§ Dataset excerpts

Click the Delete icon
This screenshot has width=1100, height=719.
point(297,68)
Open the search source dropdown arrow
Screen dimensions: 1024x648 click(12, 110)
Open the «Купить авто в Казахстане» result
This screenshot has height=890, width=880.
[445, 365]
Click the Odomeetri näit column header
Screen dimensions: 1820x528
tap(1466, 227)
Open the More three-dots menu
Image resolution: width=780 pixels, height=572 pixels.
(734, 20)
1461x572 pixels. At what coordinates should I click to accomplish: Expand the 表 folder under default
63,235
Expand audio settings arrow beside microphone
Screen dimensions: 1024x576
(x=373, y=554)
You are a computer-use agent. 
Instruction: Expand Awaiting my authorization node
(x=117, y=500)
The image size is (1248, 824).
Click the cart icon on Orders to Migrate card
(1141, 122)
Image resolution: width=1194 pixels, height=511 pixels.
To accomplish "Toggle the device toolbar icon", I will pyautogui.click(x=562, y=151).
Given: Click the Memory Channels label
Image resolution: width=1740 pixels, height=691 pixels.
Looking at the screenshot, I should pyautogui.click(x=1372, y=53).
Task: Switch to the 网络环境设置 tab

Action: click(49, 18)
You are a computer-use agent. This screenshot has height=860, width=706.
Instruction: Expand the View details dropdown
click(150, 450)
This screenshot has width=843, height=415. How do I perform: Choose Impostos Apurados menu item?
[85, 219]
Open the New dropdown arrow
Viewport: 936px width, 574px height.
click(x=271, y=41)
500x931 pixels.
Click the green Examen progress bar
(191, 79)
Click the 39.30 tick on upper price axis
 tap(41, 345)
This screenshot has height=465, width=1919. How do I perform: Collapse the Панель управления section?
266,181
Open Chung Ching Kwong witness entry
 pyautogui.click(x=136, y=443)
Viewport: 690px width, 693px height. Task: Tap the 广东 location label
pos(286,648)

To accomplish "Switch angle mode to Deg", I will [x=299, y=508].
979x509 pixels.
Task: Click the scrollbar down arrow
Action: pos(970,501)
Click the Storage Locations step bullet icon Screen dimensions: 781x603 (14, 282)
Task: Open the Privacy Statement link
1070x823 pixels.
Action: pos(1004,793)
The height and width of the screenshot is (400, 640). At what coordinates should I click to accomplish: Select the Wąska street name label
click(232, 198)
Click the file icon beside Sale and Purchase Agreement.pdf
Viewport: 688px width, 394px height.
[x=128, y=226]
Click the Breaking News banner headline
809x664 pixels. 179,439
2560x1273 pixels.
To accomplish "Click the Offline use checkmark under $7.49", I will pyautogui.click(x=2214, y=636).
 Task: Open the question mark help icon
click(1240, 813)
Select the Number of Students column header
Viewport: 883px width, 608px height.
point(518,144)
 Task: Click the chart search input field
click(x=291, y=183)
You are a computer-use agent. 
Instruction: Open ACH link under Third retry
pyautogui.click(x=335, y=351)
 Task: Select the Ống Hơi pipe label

§ What you need to do
Copy all lines from the listing that contain "column".

§ Output of the task
Click the Odomeetri näit column header
Select the Number of Students column header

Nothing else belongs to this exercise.